Part 1: Introduction to mutation testing
Welcome to my series about mutation testing. I will start with a quick general overview about mutation testing and then switch over to concrete examples using Stryker.Net and C#. The code examples can be understood by anyone with some programming experience, but if your looking for tooling examples then this is only useful for users of .Net.
Also a quick disclaimer, I’m actually quite new to mutation testing myself and could have some misconceptions about mutation testing. Should you find errors or have other feedback, please feel free to open an issue in the sample repository or write me on twitter.
Series Overview
- Part 1: Introduction to mutation testing
- Part 2: Setting up Stryker.Net
- Part 3: Limitations of mutation testing
You can find all code examples in my MutationTestingExample repository on Github.
What is mutation testing?
Mutation testing is the act of purposefully inserting faults in your production code and the running your test suite to check, whether it will find the fault.
Faults are not random, but selected from a list of so called mutators. This list depends on the chosen programming language and tooling. An example of an mutator would be switching +
to -
in an arithmetic operation.
What is the goal of mutation testing?
Mutation aims to close a gap in testing.
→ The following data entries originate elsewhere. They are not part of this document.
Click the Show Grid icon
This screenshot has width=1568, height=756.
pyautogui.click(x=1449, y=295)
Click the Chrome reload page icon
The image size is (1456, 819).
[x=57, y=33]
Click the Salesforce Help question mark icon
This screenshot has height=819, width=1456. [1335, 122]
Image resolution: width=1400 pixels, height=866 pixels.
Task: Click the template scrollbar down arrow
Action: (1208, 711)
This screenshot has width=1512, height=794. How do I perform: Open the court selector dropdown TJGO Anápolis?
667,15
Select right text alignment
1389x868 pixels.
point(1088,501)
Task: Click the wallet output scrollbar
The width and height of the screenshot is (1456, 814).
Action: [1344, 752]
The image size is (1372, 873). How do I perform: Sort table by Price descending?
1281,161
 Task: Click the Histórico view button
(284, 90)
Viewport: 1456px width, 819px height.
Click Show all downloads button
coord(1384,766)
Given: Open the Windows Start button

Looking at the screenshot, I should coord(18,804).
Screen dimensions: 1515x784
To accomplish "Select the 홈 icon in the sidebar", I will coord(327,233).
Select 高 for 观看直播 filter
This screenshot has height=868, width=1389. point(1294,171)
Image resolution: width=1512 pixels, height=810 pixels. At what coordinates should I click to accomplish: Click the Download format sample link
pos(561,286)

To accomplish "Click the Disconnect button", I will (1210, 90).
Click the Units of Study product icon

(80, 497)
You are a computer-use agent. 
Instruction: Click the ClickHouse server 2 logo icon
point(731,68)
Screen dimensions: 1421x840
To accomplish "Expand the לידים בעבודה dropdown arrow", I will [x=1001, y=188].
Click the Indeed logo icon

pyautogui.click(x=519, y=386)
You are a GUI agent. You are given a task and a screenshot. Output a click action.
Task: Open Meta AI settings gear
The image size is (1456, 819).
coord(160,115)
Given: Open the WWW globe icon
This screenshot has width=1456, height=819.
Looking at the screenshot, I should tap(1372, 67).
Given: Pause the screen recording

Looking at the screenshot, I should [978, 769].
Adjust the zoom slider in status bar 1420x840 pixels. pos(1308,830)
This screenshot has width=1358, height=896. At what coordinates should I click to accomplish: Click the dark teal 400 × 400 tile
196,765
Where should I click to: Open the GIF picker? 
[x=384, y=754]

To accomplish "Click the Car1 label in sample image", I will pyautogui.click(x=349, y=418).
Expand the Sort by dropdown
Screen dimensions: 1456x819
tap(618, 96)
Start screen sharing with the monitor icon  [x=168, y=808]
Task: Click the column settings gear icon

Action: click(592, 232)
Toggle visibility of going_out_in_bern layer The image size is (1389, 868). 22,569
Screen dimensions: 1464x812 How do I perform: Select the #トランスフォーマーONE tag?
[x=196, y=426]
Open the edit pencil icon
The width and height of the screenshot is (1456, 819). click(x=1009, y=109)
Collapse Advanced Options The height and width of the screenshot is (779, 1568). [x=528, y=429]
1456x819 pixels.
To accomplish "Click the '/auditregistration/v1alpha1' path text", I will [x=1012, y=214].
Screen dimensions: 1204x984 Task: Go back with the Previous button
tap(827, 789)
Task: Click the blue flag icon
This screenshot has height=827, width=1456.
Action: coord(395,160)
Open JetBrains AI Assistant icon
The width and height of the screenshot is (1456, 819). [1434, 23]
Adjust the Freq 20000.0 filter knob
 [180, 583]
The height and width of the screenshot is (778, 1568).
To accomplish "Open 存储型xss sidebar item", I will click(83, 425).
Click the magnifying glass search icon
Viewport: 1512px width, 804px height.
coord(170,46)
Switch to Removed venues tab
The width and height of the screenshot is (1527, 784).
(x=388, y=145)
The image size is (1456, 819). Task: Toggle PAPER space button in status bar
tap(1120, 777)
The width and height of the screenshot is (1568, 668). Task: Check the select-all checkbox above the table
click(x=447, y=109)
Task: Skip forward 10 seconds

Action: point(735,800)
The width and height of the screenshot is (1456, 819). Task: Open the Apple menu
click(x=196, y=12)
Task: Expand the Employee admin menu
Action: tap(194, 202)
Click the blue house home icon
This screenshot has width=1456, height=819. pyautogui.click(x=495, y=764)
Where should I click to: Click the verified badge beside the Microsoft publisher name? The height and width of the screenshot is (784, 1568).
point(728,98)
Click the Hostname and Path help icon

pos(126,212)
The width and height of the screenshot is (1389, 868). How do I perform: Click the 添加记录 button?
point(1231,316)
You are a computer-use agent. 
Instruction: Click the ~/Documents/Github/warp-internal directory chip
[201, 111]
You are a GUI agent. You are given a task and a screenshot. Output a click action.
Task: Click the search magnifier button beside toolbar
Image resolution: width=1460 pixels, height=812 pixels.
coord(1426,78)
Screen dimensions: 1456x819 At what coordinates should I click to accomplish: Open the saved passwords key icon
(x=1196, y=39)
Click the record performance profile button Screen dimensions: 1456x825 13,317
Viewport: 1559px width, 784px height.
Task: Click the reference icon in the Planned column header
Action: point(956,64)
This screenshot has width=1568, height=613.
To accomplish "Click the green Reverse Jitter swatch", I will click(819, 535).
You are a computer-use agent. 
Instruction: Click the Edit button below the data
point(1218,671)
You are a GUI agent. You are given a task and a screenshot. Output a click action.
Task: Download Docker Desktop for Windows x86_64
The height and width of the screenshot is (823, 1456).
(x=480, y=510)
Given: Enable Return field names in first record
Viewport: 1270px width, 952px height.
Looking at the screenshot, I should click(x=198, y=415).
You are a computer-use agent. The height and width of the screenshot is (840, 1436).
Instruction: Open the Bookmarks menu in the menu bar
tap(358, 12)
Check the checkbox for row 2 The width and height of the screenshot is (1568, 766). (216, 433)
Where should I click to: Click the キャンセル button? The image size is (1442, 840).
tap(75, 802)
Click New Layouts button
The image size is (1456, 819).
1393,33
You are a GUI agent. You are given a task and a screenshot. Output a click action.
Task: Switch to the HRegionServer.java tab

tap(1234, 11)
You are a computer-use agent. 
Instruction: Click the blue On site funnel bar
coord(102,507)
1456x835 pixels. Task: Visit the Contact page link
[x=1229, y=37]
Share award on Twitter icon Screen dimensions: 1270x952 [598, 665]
We check our production code for correctness using tests, but how do we know our tests are correct?
With mutation testing we check how good the tests match our production code and know how much actually is tested (in theory, practially speaking there are some caveats).
What do I need to do mutation testing?
A prerequisite for doing mutation testing is having a test suite with decent test coverage.
It doesn’t need to be 100%, I’m not opening that can of worms, but changes in uncovered code will never be found, making mutating it a waste of time and resource.